▶ 作業目的 1
以下のリストのうち、「Click the green hamburger menu button」を含む行から「will (x=1485, y=396).」を含む行までを、両端の行も含めてそのまま打ち直してください。それ以外の行は出力しないでください。
════════════════
日本人として世界で戦うハイブリット企業 ディグズ・グループ 代表取締役 工藤与明 × 音楽プロデューサー 今井大介 対談

インタビュー フォーカス

左から:今井大介氏、工藤与明氏
左から:今井大介氏、工藤与明氏

STY(エス・ティ・ワイ)、HIROを筆頭に次世代クリエイターが数多く所属するクリエイティブ・チーム「ディグズ・グループ」。欧米では一般的なコライティング(共作)をいち早く取り入れ、海外のサウンドを日本のJ-POPファンに浸透させた気鋭のクリエイター集団に、音楽プロデューサー 今井大介(D.I)氏が加入。「日本を武器にして海外で勝負をしたい」と語る株式会社ディグズ・グループ 代表取締役 工藤与明氏との対談が行われた。

日本レコード大賞を受賞した、三代目 J Soul Brothers from EXILE TRIBE「Unfair World」、「R.Y.U.S.E.I.」などのヒットでさらに存在感を増しているディグズ・グループが仕掛ける次の一手とは。

2016年5月25日 掲載

 

  1. コライティング(共作)を軸にチームで世界基準のクリエイティブを創り上げる
  2. 「Unfair World」「R.Y.U.S.E.I.」 ー トレンドの追求から生まれるヒット
  3. 世界に通じるエンターテイナーを作り夢を与えたい

 

コライティング(共作)を軸にチームで世界基準のクリエイティブを創り上げる

——ディグズ・グループはどのような経緯で設立されたのでしょうか?
════════════════
▶ 作業目的 2
対談記事について、次の記述 (a)〜(c) がそれぞれ記事の内容と一致するかを「はい」か「いいえ」で答え、判断の根拠となる記事中の語句をそのまま引用してください。
(a) 記事の掲載日は2016年5月25日である。
(b) 今井大介氏は株式会社ディグズ・グループの代表取締役である。
(c) ディグズ・グループはコライティング(共作)を取り入れている。

保存済み項目
════════════════
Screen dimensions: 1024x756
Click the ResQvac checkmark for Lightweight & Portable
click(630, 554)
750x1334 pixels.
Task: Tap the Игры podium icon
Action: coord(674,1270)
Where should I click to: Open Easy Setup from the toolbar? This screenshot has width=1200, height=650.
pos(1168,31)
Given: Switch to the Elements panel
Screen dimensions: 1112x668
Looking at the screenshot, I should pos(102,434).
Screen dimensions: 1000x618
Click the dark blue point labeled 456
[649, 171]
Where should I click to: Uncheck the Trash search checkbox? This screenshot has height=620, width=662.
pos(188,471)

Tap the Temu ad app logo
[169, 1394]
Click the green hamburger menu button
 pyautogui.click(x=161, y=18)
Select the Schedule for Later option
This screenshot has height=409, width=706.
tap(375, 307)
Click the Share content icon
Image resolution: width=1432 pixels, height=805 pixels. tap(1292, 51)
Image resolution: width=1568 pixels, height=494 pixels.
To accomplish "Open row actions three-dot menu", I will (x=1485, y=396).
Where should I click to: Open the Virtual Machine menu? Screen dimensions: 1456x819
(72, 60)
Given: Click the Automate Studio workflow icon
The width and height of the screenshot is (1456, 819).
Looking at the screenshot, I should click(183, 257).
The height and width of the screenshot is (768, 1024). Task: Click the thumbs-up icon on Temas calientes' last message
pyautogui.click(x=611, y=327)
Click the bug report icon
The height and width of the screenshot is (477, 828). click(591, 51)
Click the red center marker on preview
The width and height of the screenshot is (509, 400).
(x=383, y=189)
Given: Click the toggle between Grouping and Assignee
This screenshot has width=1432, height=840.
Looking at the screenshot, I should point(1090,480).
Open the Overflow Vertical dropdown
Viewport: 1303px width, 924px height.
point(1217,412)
════════════════
▶ 回答全文 1
Click the green hamburger menu button
 pyautogui.click(x=161, y=18)
Select the Schedule for Later option
This screenshot has height=409, width=706.
tap(375, 307)
Click the Share content icon
Image resolution: width=1432 pixels, height=805 pixels. tap(1292, 51)
Image resolution: width=1568 pixels, height=494 pixels.
To accomplish "Open row actions three-dot menu", I will (x=1485, y=396).

▶ 回答全文 2
(a) はい。「2016年5月25日 掲載」
(b) いいえ。「株式会社ディグズ・グループ 代表取締役 工藤与明氏」
(c) はい。「欧米では一般的なコライティング(共作)をいち早く取り入れ」